Embedded: The Network

40 min episode · 2 min read
·

Episode

40 min

Read time

2 min

AI-Generated Summary

Key Takeaways

  • Misoprostol dosage discovery: Brazilian women independently determined through experimentation that 800 micrograms (four pills) effectively induces abortion up to twelve weeks, matching what the World Health Organization now recommends as the safe standard dose for self-managed abortion.
  • Maternal mortality reduction: Between 1986-1991, Brazil's maternal mortality rate dropped 21 percent after women began using misoprostol instead of dangerous methods like coat hangers, herbs, or unsafe clinic procedures that previously caused perforations, hemorrhages, and infections requiring hysterectomies.
  • Knowledge distribution model: Eighty-four percent of women learned about misoprostol from friends, relatives, or colleagues rather than medical professionals, creating a decentralized network that spread effective abortion methods through word-of-mouth faster than formal medical channels could respond.
  • Cost accessibility factor: Misoprostol sold for approximately five dollars per box in early 1990s Brazil compared to five hundred dollars for private clinic abortions, making safe abortion accessible to poor women who previously resorted to life-threatening methods or died from complications.

What It Covers

Brazilian women developed a safe self-managed abortion method using misoprostol (Cytotec) in the 1980s, reducing maternal mortality by 21 percent and creating a global network that now operates across borders including the United States.

Key Questions Answered

  • Misoprostol dosage discovery: Brazilian women independently determined through experimentation that 800 micrograms (four pills) effectively induces abortion up to twelve weeks, matching what the World Health Organization now recommends as the safe standard dose for self-managed abortion.
  • Maternal mortality reduction: Between 1986-1991, Brazil's maternal mortality rate dropped 21 percent after women began using misoprostol instead of dangerous methods like coat hangers, herbs, or unsafe clinic procedures that previously caused perforations, hemorrhages, and infections requiring hysterectomies.
  • Knowledge distribution model: Eighty-four percent of women learned about misoprostol from friends, relatives, or colleagues rather than medical professionals, creating a decentralized network that spread effective abortion methods through word-of-mouth faster than formal medical channels could respond.
  • Cost accessibility factor: Misoprostol sold for approximately five dollars per box in early 1990s Brazil compared to five hundred dollars for private clinic abortions, making safe abortion accessible to poor women who previously resorted to life-threatening methods or died from complications.

Notable Moment

A doctor in Recife witnessed emergency room cases transform from women dying of infections and perforations to patients arriving with minor symptoms, then leaving the same day after simple procedures, without understanding what caused the dramatic shift until discovering misoprostol.

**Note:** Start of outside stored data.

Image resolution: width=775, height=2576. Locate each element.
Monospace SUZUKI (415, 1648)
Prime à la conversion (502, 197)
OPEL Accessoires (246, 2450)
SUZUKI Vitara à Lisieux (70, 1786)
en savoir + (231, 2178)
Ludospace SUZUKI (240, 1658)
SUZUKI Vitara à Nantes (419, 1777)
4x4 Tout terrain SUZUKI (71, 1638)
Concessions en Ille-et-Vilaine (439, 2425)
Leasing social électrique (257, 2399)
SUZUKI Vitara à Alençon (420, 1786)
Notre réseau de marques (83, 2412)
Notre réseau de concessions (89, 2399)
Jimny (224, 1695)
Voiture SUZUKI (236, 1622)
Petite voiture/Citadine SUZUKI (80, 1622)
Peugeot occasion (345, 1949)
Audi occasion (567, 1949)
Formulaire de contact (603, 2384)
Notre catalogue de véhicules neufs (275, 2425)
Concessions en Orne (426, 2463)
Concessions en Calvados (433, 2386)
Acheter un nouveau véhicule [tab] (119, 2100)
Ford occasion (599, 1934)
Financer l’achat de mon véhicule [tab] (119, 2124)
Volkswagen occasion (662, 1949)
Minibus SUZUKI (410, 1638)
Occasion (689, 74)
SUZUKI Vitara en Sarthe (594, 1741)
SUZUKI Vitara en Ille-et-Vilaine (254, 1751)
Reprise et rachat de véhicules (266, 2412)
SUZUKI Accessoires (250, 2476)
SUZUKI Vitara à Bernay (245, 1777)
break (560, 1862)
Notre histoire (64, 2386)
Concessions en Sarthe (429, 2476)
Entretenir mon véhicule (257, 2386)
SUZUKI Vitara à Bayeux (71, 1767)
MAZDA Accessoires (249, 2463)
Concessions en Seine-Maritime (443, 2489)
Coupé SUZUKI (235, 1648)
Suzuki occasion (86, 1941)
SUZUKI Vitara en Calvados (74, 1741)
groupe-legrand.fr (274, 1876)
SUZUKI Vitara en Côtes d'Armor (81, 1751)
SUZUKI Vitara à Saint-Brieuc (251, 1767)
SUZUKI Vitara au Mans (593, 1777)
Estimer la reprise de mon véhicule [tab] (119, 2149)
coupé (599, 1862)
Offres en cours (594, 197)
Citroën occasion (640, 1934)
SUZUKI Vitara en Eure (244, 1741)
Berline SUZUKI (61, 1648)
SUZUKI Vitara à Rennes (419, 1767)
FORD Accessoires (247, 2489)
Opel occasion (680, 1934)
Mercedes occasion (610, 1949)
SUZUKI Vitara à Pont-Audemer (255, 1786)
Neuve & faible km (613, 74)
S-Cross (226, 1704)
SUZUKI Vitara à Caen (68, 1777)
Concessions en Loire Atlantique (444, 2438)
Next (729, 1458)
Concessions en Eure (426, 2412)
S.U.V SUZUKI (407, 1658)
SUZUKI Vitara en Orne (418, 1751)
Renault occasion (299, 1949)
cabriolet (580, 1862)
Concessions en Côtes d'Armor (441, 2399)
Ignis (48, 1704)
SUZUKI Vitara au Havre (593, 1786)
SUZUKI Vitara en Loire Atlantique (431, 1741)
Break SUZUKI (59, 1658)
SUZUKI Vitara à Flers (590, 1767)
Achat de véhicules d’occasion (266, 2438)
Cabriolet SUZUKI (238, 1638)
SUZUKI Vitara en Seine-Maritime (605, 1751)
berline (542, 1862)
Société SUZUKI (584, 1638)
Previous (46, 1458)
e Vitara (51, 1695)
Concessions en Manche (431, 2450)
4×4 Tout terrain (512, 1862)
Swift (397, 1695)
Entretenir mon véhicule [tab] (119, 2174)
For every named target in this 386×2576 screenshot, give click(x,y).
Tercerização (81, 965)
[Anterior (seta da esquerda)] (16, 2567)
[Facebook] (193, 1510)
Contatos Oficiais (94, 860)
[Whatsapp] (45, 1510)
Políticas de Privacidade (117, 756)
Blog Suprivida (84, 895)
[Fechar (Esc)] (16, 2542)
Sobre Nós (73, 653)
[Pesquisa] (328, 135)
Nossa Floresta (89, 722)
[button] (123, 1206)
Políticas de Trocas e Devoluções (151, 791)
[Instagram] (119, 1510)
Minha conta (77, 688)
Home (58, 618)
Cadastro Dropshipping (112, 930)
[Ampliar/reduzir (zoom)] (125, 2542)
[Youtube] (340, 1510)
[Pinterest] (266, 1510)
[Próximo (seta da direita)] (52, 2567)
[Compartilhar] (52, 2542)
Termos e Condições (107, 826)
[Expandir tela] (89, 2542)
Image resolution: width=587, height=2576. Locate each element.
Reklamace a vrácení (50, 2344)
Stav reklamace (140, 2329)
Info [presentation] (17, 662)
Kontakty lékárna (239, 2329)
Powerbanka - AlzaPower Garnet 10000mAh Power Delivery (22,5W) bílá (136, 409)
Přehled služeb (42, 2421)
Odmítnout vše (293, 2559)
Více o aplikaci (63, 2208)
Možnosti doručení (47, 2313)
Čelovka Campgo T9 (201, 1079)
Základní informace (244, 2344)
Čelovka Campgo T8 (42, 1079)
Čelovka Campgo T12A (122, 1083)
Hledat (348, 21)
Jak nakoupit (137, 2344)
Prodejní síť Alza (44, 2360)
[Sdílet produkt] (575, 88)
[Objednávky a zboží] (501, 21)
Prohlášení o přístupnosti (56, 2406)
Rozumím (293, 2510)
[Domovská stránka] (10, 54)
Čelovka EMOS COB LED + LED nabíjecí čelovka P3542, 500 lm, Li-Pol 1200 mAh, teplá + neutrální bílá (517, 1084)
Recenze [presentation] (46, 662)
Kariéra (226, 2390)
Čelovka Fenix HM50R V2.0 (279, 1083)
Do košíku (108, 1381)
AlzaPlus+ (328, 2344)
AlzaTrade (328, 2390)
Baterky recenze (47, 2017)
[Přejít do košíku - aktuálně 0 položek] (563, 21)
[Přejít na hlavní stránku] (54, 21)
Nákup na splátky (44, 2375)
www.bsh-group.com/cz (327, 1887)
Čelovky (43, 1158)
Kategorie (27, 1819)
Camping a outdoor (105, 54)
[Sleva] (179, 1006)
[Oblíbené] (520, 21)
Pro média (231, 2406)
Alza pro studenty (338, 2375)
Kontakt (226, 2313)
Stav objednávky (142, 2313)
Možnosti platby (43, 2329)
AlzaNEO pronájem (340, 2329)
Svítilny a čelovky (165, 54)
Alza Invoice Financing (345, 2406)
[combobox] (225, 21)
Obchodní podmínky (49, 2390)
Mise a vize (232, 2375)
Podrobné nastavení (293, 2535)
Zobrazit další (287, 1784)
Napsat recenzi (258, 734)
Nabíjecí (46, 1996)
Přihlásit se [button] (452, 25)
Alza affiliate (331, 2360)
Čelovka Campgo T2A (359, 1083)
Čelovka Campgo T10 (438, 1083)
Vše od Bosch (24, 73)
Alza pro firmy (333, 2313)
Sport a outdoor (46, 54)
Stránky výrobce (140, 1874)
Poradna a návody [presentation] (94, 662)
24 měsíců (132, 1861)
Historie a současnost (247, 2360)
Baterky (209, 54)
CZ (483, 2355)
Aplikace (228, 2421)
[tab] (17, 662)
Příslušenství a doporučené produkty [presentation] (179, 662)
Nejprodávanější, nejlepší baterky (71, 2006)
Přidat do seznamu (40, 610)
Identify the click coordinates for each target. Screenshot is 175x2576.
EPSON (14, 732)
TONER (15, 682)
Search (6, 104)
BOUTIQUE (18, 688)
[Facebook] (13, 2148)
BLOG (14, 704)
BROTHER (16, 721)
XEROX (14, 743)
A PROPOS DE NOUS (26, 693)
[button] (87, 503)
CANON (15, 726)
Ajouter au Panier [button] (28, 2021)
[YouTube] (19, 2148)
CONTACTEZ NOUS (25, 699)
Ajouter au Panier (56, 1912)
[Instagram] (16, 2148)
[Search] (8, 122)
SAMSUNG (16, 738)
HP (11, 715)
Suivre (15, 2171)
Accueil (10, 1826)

Know someone who'd find this useful?

You just read a 3-minute summary of a 37-minute episode.

Get Throughline summarized like this every Monday — plus up to 2 more podcasts, free.

Pick Your Podcasts — Free

Keep Reading

More from Throughline

We summarize every new episode. Want them in your inbox?

Similar Episodes

Related episodes from other podcasts

This podcast is featured in Best History Podcasts (2026) — ranked and reviewed with AI summaries.

You're clearly into Throughline.

Every Monday, we deliver AI summaries of the latest episodes from Throughline and 192+ other podcasts. Free for up to 3 shows.